Step 5: Using Tokens

Access Token Flow:

• The client includes the access token in the Authorization header of each request.
• The server verifies the token, checks its expiry, decodes it, validates permissions, and then processes the request.

Refresh Token Flow:

• When the access token expires, the client requests a new one using the refresh token.
• The server retrieves the refresh token from the HTTP-only cookie, verifies it, and issues a new access token.
• Optionally, the old refresh token can be blacklisted to prevent reuse.
• The client stores the new access token and continues making requests.

NB: Passport.js provides a robust authentication library that simplifies this process across various frameworks.

Improving UX for Token Expiry

To avoid disruptions when tokens expire:

• Silent Authentication: Detects token expiry errors on the client, requests a new token, and retry the failed request automatically—seamlessly handling it in the background.
• Preemptive Token Refresh: Track token expiry on the client and refresh it before it expires. However, this method may introduce unnecessary requests, impacting performance.

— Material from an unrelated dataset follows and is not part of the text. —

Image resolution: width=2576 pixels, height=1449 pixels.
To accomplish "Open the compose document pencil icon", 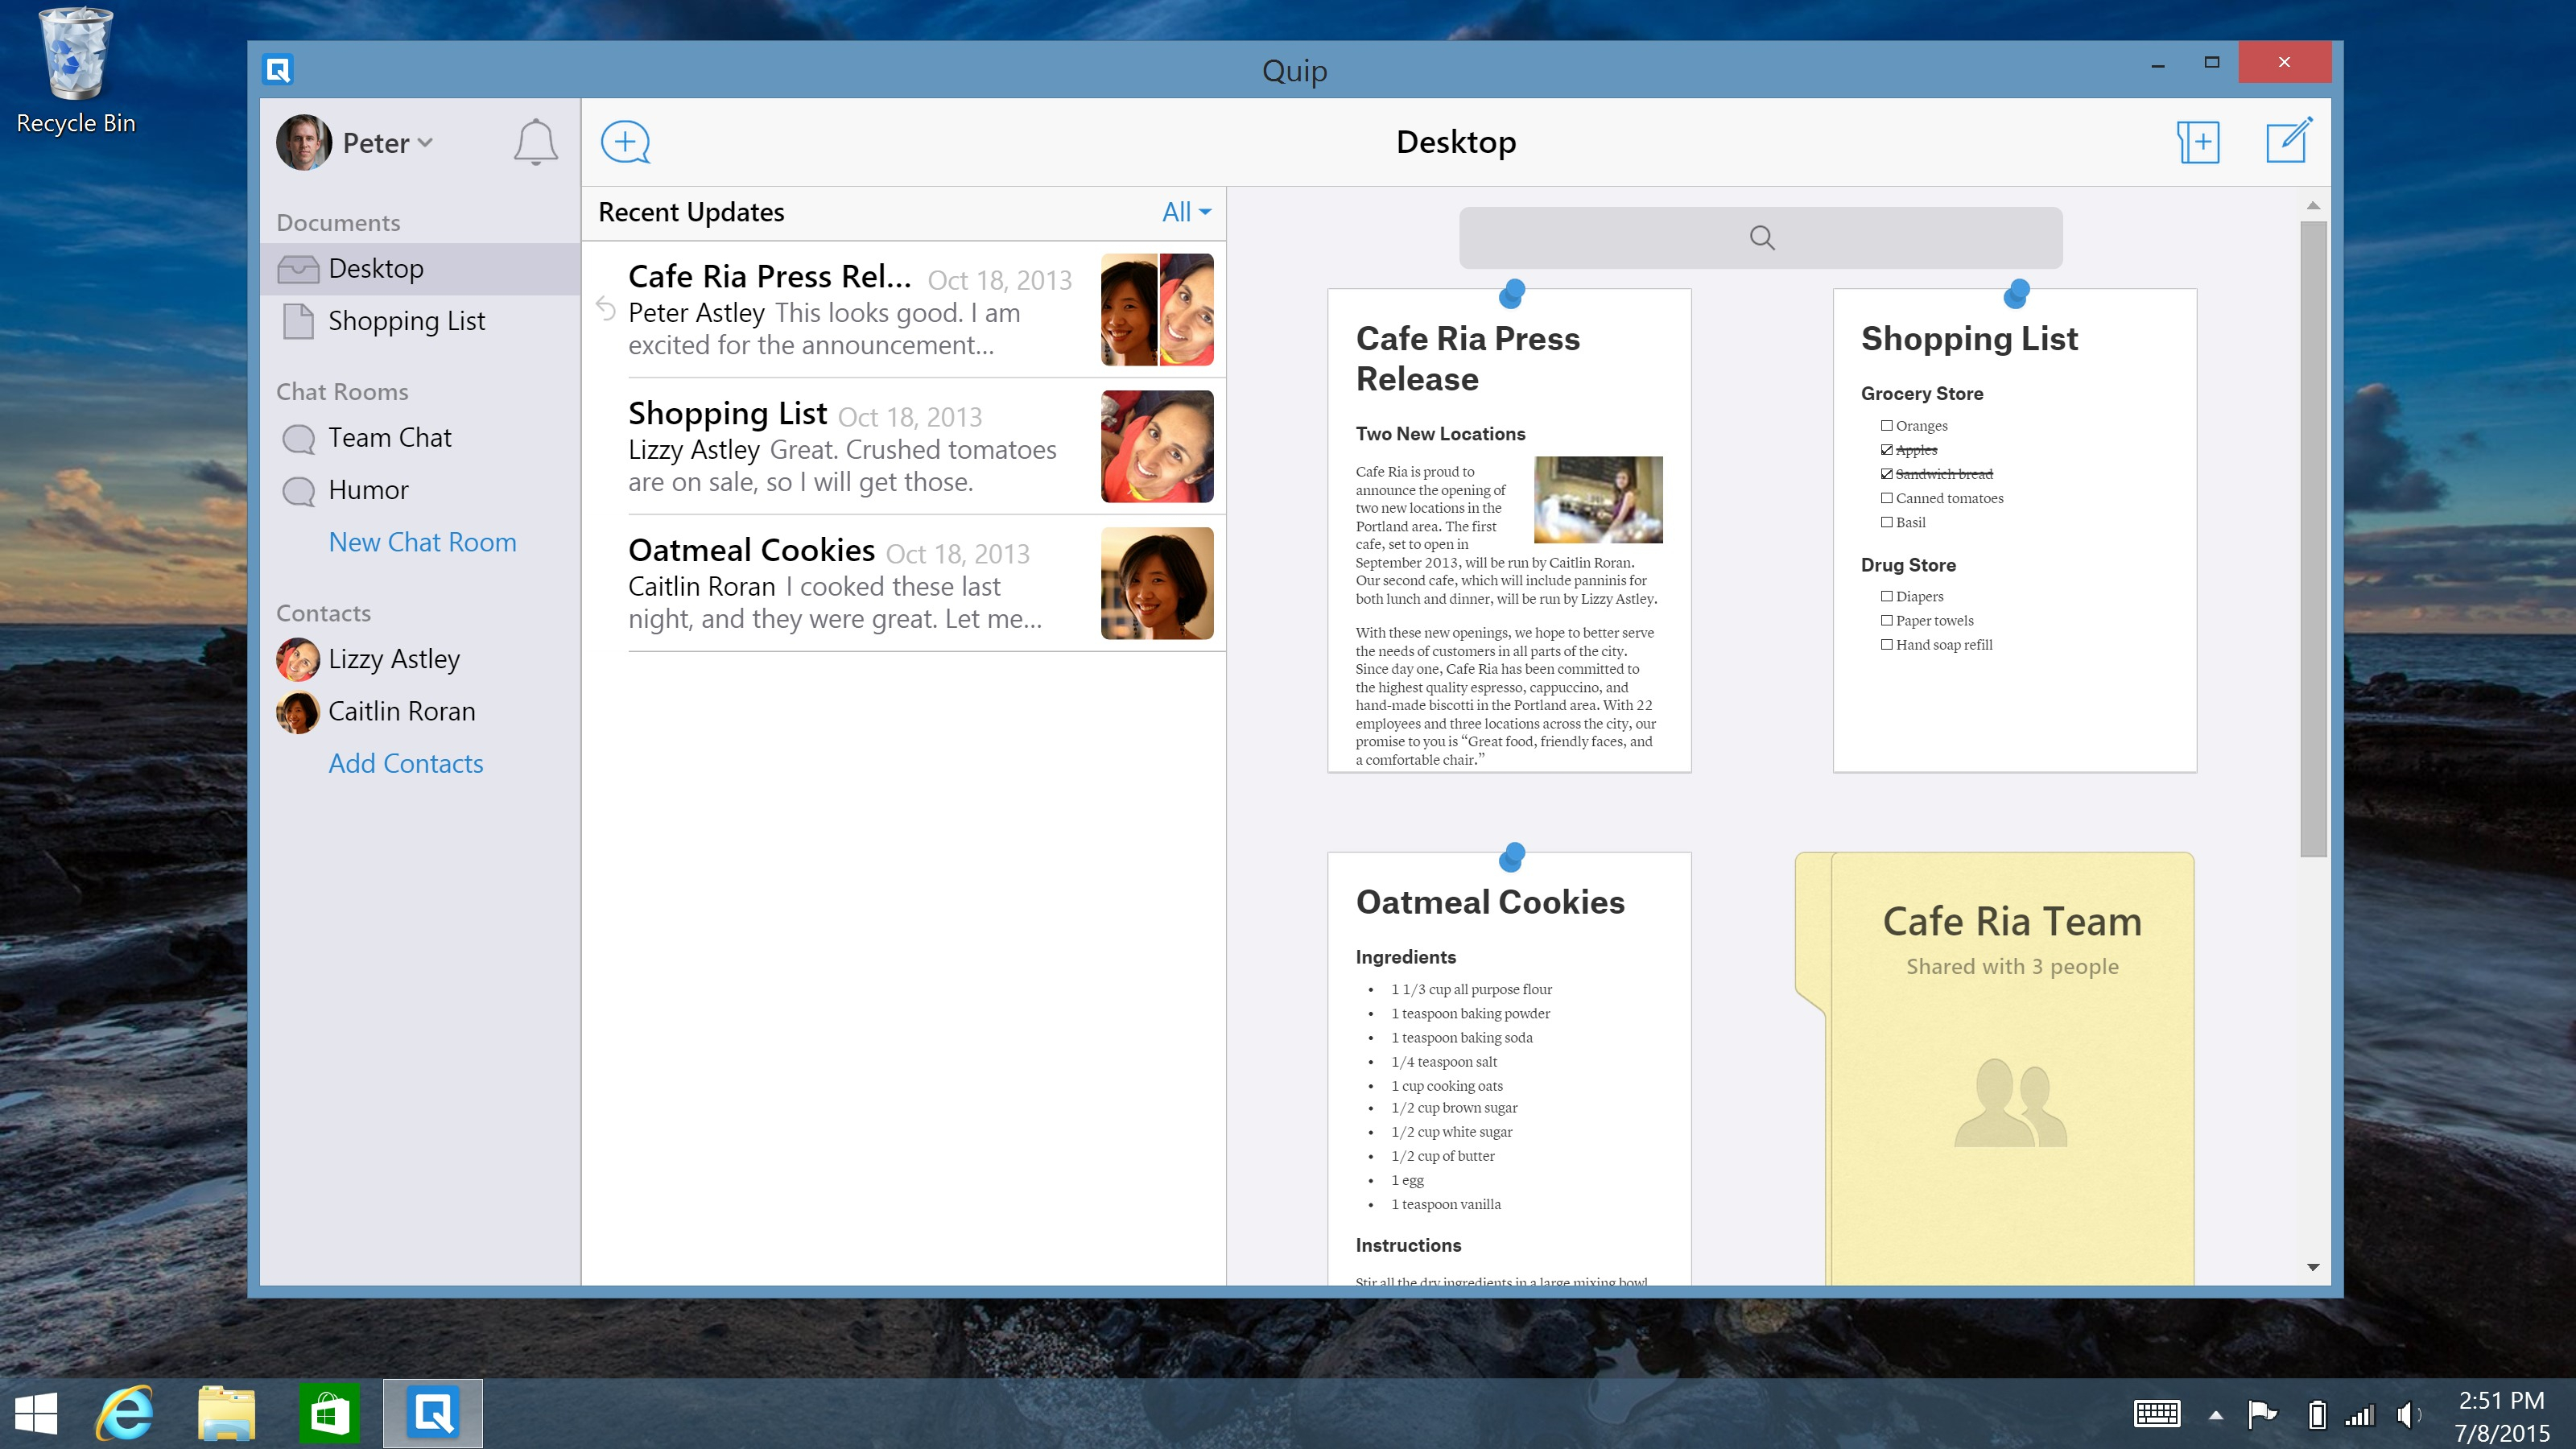I will pyautogui.click(x=2290, y=141).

This approach ensures a smooth user experience without requiring users to manually re-authenticate frequently.

Security Best Practices

Below are some of the practices in points you can consider:

• Use HTTPS to encrypt traffic and prevent token interception.
• Store refresh tokens securely in HTTP-only cookies to prevent XSS.
• Use short-lived access tokens and rotate them with refresh tokens.
• Use strong secret keys and avoid hardcoding them in the codebase.
• Implement token revocation for logouts and compromised accounts.
• Restrict token usage by scope and role-based access control (RBAC)

Summary

This guide gives you a heads-up for how token-based authentication works and makes it easy to understand while implementing it in any of your favorite languages.